And we have a recursive relationship for our desired values,

\[\tilde{\beta}_{t+1} = \tilde{\beta}_{t} + \beta_{t+1} - \beta_{t+1}\tilde{\beta}_{t}\]

Then

\[q\left(\mathbf{x}^{(t)}\vert \mathbf{x}^{(0)} \right) =\mathcal{B}\left(\mathbf{x}^{(0)}(1-\tilde{\beta}_{t}) + 0.5\tilde{\beta}_{t}\right)\]

Badda bing, badda boom.

Calculating the Posterior $q\left(\mathbf{x}^{(t-1)}\vert \mathbf{x}^{(t)},\mathbf{x}^{(0)} \right)$

Another obstacle while computing the loss $K$ is the posterior,

\[q\left(\mathbf{x}^{(t-1)}\vert \mathbf{x}^{(t)},\mathbf{x}^{(0)} \right)\]

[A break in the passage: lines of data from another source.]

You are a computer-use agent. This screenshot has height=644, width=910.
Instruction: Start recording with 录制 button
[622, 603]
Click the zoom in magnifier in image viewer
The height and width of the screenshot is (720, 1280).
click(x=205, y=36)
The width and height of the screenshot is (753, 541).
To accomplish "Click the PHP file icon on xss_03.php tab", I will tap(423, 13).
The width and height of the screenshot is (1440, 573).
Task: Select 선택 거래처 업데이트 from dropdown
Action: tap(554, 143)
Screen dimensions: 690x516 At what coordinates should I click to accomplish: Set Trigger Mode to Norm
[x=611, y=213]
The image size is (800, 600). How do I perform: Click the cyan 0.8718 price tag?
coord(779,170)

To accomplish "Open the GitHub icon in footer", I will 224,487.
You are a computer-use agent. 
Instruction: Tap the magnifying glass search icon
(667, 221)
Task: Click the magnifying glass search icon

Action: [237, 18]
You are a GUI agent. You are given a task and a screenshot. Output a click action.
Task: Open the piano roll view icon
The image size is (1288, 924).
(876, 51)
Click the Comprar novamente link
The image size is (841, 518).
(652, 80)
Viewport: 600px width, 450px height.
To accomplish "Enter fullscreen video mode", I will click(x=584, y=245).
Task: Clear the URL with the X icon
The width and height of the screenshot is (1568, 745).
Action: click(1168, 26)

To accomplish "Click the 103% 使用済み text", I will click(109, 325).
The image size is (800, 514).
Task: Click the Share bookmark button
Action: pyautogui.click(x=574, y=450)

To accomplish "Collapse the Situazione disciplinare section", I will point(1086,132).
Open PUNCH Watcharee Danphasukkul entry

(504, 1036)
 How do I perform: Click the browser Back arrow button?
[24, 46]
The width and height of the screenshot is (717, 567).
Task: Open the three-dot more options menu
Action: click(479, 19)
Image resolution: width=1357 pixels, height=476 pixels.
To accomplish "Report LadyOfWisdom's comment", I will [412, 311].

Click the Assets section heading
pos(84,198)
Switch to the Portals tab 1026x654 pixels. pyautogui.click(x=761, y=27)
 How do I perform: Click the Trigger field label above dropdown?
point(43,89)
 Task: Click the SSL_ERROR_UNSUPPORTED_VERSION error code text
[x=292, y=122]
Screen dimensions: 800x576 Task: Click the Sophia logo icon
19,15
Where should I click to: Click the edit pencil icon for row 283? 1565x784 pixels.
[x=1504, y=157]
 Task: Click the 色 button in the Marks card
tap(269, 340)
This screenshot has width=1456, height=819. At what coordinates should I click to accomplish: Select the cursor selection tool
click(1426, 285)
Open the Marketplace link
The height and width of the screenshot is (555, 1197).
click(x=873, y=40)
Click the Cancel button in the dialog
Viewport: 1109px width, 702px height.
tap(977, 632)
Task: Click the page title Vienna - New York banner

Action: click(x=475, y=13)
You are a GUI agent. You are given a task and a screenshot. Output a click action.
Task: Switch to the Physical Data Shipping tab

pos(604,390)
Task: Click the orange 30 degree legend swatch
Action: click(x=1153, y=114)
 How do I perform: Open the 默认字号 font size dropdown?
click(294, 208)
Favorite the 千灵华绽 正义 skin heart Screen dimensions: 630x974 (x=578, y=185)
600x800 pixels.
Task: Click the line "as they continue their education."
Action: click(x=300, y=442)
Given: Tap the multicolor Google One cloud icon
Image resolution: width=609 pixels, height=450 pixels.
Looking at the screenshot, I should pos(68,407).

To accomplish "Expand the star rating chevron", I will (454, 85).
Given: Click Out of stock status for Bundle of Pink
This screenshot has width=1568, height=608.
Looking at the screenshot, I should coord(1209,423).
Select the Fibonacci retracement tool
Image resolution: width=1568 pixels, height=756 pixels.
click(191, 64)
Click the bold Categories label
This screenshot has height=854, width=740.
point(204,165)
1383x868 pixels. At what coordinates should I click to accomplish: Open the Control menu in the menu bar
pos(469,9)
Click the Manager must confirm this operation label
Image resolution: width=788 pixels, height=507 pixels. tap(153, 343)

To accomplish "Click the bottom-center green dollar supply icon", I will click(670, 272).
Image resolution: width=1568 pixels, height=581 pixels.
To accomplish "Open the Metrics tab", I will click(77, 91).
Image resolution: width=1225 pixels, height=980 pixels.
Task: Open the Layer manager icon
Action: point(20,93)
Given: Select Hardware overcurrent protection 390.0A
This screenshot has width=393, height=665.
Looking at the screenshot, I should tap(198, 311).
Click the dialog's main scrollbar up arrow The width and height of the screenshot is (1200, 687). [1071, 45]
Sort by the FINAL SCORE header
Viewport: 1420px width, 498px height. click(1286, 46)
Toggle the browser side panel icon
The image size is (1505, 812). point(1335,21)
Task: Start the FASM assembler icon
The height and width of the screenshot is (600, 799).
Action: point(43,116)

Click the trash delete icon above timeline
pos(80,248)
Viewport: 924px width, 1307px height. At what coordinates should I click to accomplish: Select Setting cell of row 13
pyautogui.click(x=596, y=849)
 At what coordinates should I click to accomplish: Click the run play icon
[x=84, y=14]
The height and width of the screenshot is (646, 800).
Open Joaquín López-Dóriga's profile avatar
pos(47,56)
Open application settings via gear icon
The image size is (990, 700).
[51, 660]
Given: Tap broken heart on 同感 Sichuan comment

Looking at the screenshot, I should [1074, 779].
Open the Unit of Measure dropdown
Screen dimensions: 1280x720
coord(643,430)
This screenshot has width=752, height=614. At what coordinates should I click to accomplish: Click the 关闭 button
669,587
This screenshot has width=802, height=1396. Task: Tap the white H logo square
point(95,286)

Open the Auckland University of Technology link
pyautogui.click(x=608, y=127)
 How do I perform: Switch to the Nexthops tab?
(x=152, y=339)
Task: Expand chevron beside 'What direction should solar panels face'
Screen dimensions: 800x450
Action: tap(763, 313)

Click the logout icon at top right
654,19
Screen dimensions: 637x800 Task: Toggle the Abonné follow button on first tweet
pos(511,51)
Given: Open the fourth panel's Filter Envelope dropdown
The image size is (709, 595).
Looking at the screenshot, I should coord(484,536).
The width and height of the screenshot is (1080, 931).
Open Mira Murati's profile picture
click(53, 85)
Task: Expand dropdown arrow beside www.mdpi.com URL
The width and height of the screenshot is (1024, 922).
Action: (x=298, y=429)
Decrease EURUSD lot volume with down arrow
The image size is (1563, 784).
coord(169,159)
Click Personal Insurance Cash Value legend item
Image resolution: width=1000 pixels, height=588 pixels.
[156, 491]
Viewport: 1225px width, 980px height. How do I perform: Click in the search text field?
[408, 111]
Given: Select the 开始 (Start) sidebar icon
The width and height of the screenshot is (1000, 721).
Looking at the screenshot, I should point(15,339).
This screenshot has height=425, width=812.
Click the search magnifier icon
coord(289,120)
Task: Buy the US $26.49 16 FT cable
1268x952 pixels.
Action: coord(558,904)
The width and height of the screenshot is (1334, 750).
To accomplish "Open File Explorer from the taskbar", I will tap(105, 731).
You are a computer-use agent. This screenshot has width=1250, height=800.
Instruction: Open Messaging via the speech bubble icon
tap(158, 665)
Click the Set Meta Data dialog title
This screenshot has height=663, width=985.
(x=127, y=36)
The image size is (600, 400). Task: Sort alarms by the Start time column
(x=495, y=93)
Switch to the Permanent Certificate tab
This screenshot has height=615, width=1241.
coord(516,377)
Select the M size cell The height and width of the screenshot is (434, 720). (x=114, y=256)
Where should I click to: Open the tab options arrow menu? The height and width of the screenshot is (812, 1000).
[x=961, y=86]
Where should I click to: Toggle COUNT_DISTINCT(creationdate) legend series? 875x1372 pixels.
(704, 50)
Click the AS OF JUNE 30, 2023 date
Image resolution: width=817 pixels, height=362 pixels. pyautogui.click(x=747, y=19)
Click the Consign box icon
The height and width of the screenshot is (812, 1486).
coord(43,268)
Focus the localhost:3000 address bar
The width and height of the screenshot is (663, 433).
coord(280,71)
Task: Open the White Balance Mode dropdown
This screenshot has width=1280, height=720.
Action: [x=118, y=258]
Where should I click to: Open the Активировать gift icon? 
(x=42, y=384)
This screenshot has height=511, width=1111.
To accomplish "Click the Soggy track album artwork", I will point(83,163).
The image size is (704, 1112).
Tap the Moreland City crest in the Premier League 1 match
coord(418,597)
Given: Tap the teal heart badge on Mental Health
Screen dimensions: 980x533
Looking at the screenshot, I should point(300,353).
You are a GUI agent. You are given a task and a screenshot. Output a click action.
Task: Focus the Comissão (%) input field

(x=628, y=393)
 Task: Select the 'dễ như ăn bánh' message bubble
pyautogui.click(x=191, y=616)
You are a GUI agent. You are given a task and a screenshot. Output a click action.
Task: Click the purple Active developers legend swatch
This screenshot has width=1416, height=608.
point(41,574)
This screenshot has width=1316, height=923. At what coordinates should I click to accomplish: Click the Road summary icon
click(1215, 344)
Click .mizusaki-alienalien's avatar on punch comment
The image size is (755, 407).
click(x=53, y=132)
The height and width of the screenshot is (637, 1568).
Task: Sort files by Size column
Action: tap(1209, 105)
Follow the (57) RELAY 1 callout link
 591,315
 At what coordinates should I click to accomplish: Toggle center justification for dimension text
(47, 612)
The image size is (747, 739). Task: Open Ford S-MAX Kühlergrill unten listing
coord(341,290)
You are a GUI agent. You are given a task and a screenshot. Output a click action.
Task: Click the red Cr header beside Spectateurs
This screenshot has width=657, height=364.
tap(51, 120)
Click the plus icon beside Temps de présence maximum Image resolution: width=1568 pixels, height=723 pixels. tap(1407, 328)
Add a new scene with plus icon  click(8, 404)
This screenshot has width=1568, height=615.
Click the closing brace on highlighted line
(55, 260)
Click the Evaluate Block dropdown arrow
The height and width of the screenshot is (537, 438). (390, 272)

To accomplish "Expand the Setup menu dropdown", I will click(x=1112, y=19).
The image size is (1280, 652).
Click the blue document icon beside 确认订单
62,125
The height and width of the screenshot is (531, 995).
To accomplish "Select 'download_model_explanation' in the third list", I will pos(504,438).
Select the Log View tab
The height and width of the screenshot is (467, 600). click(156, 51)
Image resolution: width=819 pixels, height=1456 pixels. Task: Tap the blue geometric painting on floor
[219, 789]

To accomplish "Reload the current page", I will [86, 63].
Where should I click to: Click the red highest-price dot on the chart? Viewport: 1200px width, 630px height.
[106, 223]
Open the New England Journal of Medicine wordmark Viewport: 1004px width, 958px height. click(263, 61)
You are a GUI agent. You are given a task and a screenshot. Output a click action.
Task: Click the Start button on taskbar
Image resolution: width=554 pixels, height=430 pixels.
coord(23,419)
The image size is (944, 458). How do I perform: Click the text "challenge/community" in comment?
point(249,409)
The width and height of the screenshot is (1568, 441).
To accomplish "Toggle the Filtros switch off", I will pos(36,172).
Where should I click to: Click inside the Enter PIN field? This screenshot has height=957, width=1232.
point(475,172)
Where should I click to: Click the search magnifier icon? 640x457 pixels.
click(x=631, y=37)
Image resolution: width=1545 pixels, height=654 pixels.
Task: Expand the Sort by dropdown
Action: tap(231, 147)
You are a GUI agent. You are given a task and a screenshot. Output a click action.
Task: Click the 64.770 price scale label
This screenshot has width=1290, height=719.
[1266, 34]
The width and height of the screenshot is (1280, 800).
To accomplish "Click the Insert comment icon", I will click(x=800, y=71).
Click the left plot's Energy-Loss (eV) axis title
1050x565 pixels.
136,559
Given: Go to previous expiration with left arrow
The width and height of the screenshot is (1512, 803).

Where $\mathbf{x}$ and $\mathbf{x}^{(t)}$ are given. The first time I saw this, I had no idea how to even interpret it, and the authors never even mention it beyond “oh, yeah, that’s the posterior.”

But contextually, it seems like it should be analytically computable, and in fact you can find a computation of the posterior in the source code of the Gaussian diffusion repo.

I eventually realized that the authors don’t mention it because it’s trivial to a keen Bayesian statistican. Essentially, you can think of this as a tiny Bayesian model within the larger system. The inspiration came to me while reading Bayesian Data Analysis, by Andrew Gelman, particularly section 2.5. This is coincidentally almost exactly the solution for the Gaussian posterior.

Usually with a Bayesian system, you construct a sampling model $p(y\vert \theta)$ dependent on the parameters $\theta$. Then you establish a prior distribution on the parameters $p(\theta)$.

When you finally collect data $y$ and want to determine the proper parameters $\theta$, you’ll need to calculate the posterior distribution (or something proportional to it):

\[p(\theta \vert y) = \frac{p(y\vert\theta)p(\theta)}{p(y)}\]

we can translate this into our current case as follows:

\[y = \mathbf{x}^{(t)} \\ \theta = \mathbf{x}^{(t-1)} \\ p(\theta) = q\left(\mathbf{x}^{(t-1)}\vert \mathbf{x}^{(0)} \right) = \mathcal{B}\left(\mathbf{x}^{(0)}(1-\tilde{\beta}_{t-1}) + 0.5\tilde{\beta}_{t-1}\right) \\ p(y\vert \theta) = q\left(\mathbf{x}^{(t)}\vert \mathbf{x}^{(t-1)},\mathbf{x}^{(0)} \right) = \mathcal{B}\left(\mathbf{x}^{(t-1)}(1-\beta_{t}) + 0.5\beta_{t}\right) \\ p(\theta\vert y) = q\left(\mathbf{x}^{(t-1)}\vert \mathbf{x}^{(t)},\mathbf{x}^{(0)} \right) \\ p(y) = q\left(\mathbf{x}^{(t)}\vert \mathbf{x}^{(0)} \right)\]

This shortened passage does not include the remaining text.